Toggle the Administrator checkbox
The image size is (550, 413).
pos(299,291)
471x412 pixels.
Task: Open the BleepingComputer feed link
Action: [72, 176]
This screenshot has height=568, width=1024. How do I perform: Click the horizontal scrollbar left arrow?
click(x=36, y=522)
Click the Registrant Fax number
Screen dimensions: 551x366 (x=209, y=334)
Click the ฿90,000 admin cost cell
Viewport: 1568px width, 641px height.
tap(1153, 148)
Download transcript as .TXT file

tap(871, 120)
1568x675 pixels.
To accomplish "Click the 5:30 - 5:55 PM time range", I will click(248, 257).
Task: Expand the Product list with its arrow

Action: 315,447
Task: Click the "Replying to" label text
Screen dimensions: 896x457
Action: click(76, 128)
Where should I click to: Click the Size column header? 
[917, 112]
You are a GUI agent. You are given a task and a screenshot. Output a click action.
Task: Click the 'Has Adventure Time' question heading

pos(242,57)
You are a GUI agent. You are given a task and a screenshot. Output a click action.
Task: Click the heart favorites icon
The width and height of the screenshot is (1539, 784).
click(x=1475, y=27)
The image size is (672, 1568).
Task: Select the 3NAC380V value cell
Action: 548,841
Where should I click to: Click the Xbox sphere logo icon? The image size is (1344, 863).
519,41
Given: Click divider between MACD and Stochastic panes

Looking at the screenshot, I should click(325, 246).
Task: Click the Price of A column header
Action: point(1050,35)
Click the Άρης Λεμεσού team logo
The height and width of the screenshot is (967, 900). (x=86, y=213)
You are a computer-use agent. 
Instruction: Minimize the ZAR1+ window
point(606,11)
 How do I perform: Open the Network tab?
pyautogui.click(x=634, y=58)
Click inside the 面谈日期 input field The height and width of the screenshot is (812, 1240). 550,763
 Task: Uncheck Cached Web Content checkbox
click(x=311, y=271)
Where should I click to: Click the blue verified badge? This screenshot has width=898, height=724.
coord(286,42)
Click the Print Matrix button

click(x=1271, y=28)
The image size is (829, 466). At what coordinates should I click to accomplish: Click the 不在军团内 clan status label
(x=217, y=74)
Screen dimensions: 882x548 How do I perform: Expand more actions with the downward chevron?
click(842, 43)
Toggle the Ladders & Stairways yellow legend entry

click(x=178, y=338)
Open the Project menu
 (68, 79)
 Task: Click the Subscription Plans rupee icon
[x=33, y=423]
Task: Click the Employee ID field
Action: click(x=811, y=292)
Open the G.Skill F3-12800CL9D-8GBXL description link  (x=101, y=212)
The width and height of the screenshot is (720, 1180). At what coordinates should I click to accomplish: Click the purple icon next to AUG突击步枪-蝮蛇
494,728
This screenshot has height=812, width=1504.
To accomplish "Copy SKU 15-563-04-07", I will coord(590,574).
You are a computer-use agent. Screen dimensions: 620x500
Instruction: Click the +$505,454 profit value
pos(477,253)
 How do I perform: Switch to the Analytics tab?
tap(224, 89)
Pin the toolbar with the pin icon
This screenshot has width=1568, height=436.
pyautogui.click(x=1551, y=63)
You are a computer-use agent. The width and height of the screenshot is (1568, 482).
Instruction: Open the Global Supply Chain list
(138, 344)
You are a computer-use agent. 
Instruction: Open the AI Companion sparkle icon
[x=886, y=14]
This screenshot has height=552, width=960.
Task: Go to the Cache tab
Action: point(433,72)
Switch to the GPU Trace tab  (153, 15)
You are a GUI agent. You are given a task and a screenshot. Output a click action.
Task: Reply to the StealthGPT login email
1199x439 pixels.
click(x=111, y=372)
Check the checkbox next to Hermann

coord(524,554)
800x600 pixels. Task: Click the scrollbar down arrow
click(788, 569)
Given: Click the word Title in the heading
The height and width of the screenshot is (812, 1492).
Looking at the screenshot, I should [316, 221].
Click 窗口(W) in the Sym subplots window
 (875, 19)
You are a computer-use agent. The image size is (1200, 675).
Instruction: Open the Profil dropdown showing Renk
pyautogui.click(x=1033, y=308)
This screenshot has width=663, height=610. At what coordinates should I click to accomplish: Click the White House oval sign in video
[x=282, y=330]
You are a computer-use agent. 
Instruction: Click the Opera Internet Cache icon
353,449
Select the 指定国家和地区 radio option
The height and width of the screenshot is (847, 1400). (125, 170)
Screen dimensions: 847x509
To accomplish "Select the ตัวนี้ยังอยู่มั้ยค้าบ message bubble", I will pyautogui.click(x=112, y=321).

____

What you are asked to do: All of the material, restated exactly, is the expected result.

The answer:
Toggle the Administrator checkbox
The image size is (550, 413).
pos(299,291)
471x412 pixels.
Task: Open the BleepingComputer feed link
Action: [72, 176]
This screenshot has height=568, width=1024. How do I perform: Click the horizontal scrollbar left arrow?
click(x=36, y=522)
Click the Registrant Fax number
Screen dimensions: 551x366 (x=209, y=334)
Click the ฿90,000 admin cost cell
Viewport: 1568px width, 641px height.
tap(1153, 148)
Download transcript as .TXT file

tap(871, 120)
1568x675 pixels.
To accomplish "Click the 5:30 - 5:55 PM time range", I will click(248, 257).
Task: Expand the Product list with its arrow

Action: 315,447
Task: Click the "Replying to" label text
Screen dimensions: 896x457
Action: click(76, 128)
Where should I click to: Click the Size column header? 
[917, 112]
You are a GUI agent. You are given a task and a screenshot. Output a click action.
Task: Click the 'Has Adventure Time' question heading

pos(242,57)
You are a GUI agent. You are given a task and a screenshot. Output a click action.
Task: Click the heart favorites icon
The width and height of the screenshot is (1539, 784).
click(x=1475, y=27)
The image size is (672, 1568).
Task: Select the 3NAC380V value cell
Action: 548,841
Where should I click to: Click the Xbox sphere logo icon? The image size is (1344, 863).
519,41
Given: Click divider between MACD and Stochastic panes

Looking at the screenshot, I should click(325, 246).
Task: Click the Price of A column header
Action: point(1050,35)
Click the Άρης Λεμεσού team logo
The height and width of the screenshot is (967, 900). (x=86, y=213)
You are a computer-use agent. 
Instruction: Minimize the ZAR1+ window
point(606,11)
 How do I perform: Open the Network tab?
pyautogui.click(x=634, y=58)
Click inside the 面谈日期 input field The height and width of the screenshot is (812, 1240). 550,763
 Task: Uncheck Cached Web Content checkbox
click(x=311, y=271)
Where should I click to: Click the blue verified badge? This screenshot has width=898, height=724.
coord(286,42)
Click the Print Matrix button

click(x=1271, y=28)
The image size is (829, 466). At what coordinates should I click to accomplish: Click the 不在军团内 clan status label
(x=217, y=74)
Screen dimensions: 882x548 How do I perform: Expand more actions with the downward chevron?
click(842, 43)
Toggle the Ladders & Stairways yellow legend entry

click(x=178, y=338)
Open the Project menu
 (68, 79)
 Task: Click the Subscription Plans rupee icon
[x=33, y=423]
Task: Click the Employee ID field
Action: click(x=811, y=292)
Open the G.Skill F3-12800CL9D-8GBXL description link  (x=101, y=212)
The width and height of the screenshot is (720, 1180). At what coordinates should I click to accomplish: Click the purple icon next to AUG突击步枪-蝮蛇
494,728
This screenshot has height=812, width=1504.
To accomplish "Copy SKU 15-563-04-07", I will coord(590,574).
You are a computer-use agent. Screen dimensions: 620x500
Instruction: Click the +$505,454 profit value
pos(477,253)
 How do I perform: Switch to the Analytics tab?
tap(224, 89)
Pin the toolbar with the pin icon
This screenshot has width=1568, height=436.
pyautogui.click(x=1551, y=63)
You are a computer-use agent. The width and height of the screenshot is (1568, 482).
Instruction: Open the Global Supply Chain list
(138, 344)
You are a computer-use agent. 
Instruction: Open the AI Companion sparkle icon
[x=886, y=14]
This screenshot has height=552, width=960.
Task: Go to the Cache tab
Action: point(433,72)
Switch to the GPU Trace tab  (153, 15)
You are a GUI agent. You are given a task and a screenshot. Output a click action.
Task: Reply to the StealthGPT login email
1199x439 pixels.
click(x=111, y=372)
Check the checkbox next to Hermann

coord(524,554)
800x600 pixels. Task: Click the scrollbar down arrow
click(788, 569)
Given: Click the word Title in the heading
The height and width of the screenshot is (812, 1492).
Looking at the screenshot, I should [316, 221].
Click 窗口(W) in the Sym subplots window
 (875, 19)
You are a computer-use agent. The image size is (1200, 675).
Instruction: Open the Profil dropdown showing Renk
pyautogui.click(x=1033, y=308)
This screenshot has width=663, height=610. At what coordinates should I click to accomplish: Click the White House oval sign in video
[x=282, y=330]
You are a computer-use agent. 
Instruction: Click the Opera Internet Cache icon
353,449
Select the 指定国家和地区 radio option
The height and width of the screenshot is (847, 1400). (125, 170)
Screen dimensions: 847x509
To accomplish "Select the ตัวนี้ยังอยู่มั้ยค้าบ message bubble", I will pyautogui.click(x=112, y=321).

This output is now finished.